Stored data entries
______________________________
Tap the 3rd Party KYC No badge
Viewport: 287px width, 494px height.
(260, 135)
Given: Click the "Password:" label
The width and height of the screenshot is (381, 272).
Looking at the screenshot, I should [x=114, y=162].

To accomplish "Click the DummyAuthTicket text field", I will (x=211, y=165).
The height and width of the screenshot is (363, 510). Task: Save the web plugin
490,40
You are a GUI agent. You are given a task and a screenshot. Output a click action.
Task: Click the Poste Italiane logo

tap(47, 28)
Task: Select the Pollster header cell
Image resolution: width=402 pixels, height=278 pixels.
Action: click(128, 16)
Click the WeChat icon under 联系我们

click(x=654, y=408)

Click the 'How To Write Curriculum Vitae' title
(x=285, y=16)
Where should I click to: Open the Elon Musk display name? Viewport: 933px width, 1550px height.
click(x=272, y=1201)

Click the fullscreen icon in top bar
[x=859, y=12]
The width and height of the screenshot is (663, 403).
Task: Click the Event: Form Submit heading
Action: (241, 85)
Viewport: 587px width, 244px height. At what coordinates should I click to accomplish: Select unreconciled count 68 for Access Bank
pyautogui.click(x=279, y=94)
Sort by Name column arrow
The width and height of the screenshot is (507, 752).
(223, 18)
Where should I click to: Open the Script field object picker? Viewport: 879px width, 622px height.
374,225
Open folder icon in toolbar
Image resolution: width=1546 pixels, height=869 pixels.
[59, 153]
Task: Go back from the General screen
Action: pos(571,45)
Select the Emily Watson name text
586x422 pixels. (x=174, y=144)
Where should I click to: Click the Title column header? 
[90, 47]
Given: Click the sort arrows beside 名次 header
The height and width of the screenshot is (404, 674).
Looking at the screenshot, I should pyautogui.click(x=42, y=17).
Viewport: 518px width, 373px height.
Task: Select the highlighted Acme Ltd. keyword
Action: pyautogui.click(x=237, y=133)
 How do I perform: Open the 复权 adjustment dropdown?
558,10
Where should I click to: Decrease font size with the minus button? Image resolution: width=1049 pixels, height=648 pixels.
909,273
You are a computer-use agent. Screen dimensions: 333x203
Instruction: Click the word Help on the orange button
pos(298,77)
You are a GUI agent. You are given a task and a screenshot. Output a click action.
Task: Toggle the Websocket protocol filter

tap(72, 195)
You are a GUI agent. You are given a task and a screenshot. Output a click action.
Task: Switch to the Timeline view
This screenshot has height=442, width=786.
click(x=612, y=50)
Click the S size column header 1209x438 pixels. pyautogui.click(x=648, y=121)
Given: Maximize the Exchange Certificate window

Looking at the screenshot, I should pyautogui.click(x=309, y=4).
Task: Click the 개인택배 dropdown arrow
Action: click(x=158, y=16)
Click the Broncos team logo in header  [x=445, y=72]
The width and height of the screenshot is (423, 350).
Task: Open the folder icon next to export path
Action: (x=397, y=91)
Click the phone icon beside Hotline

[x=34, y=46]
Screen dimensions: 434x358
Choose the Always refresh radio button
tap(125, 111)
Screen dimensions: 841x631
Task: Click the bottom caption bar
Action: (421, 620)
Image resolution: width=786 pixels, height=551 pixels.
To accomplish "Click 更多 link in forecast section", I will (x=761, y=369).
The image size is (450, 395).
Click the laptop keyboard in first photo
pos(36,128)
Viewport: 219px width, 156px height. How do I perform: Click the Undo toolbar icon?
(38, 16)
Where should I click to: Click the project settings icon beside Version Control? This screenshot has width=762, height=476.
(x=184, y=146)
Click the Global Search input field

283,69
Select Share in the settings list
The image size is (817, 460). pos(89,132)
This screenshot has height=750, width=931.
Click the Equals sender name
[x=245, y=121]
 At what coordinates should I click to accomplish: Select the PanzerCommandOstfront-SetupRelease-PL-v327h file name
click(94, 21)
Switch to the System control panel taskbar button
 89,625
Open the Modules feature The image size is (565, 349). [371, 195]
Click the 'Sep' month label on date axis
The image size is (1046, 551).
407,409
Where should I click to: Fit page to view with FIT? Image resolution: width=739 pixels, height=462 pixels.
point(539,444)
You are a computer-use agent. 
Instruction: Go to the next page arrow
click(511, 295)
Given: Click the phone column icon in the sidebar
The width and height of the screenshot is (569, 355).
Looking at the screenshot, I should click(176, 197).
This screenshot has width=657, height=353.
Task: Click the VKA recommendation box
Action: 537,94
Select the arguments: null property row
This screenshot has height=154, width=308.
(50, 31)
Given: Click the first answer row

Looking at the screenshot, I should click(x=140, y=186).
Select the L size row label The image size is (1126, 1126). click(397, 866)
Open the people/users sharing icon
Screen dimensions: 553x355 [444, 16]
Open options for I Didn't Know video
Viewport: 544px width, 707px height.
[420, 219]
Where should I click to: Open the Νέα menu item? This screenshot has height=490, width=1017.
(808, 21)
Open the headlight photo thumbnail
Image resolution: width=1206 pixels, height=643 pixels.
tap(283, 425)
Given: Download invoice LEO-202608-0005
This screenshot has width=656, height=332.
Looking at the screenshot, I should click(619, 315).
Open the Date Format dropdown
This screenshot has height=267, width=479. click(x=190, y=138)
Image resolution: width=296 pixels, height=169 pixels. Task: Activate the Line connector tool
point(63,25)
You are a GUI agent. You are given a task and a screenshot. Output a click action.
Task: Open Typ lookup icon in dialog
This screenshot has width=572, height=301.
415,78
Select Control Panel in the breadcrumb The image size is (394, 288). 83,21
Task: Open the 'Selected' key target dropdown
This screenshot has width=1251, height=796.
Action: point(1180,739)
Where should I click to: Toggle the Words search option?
______________________________
# [Exercise brief]
Using the records above, say how many lines contain the string "will"; offer no other text.

# [Solution]
2